I don't see why in 6.1 or 2024.2 we'll continue to release anything Java related.

roydahan commented 4 months ago

Probably for backup so we have tools that doesn't exist or may not work as expected. It doesn't matter, we can trigger the packaging and releasing on-demand if needed.

roydahan commented 4 months ago

Ok, so after discussing with @fruch we think that the easiest way would be to do as follow:

  1. @fruch and his team responsible of tools will take only the relevant code of c-s out of scylla-tools-java repo and will take care of building, packaging & releasing it.
  2. @yaronkaikov & @syuu1228, scratch the suggested PR of changin the name and complete the separation of scylla-tools-java from all places (including building the core with it and releasing its packages as part of the core building).
mykaul commented 4 months ago

We do 'support' c-s, btw, and even document it - see https://opensource.docs.scylladb.com/stable/operating-scylla/admin-tools/cassandra-stress.html for example.

roydahan commented 4 months ago

We do 'support' c-s, btw, and even document it - see https://opensource.docs.scylladb.com/stable/operating-scylla/admin-tools/cassandra-stress.html for example.

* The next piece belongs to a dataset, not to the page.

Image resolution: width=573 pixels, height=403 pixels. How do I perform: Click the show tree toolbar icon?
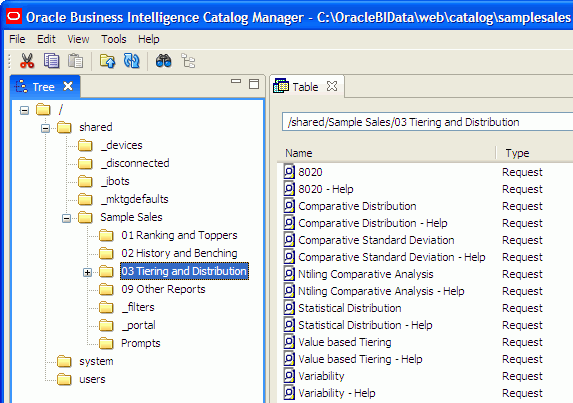point(188,61)
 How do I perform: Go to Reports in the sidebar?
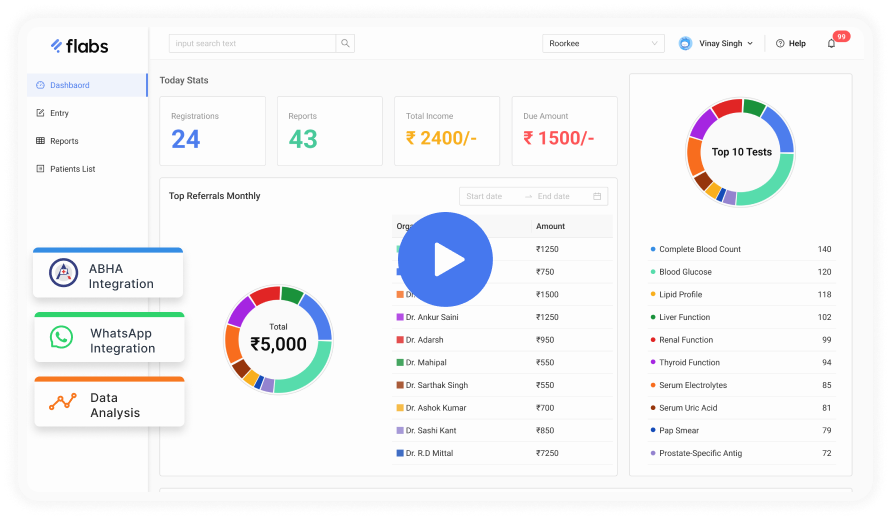point(64,141)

It won't change, it will just move to its own repo with its code only and the bare minimum of java dependencies so later we will be able to easily get rid the rest of the things we currently have in scylla-tools-java.

fruch commented 4 months ago

We still need to remove the tools repo, out of core, nowadays in master:

tarzanek commented 2 months ago

just for ref. new repo hosts the tools from 6.0?, definitely from 6.1 https://github.com/scylladb/cassandra-stress/blob/master/Dockerfile

fruch commented 2 months ago

just for ref. new repo hosts the tools from 6.0?, definitely from 6.1 https://github.com/scylladb/cassandra-stress/blob/master/Dockerfile

It's from a few weeks back, and it's not tied to a release of scylla anymore.

It wasn't yet removed from this repo, and this code is still part of scylla packages.

And docs are not yet updated to point to the new repo / docker.

@tarzanek I understand you used the new docker, any feedback would help, as for example do you need it in other packaging (i.e. deb/rpm, that we don't yet have for he new repo)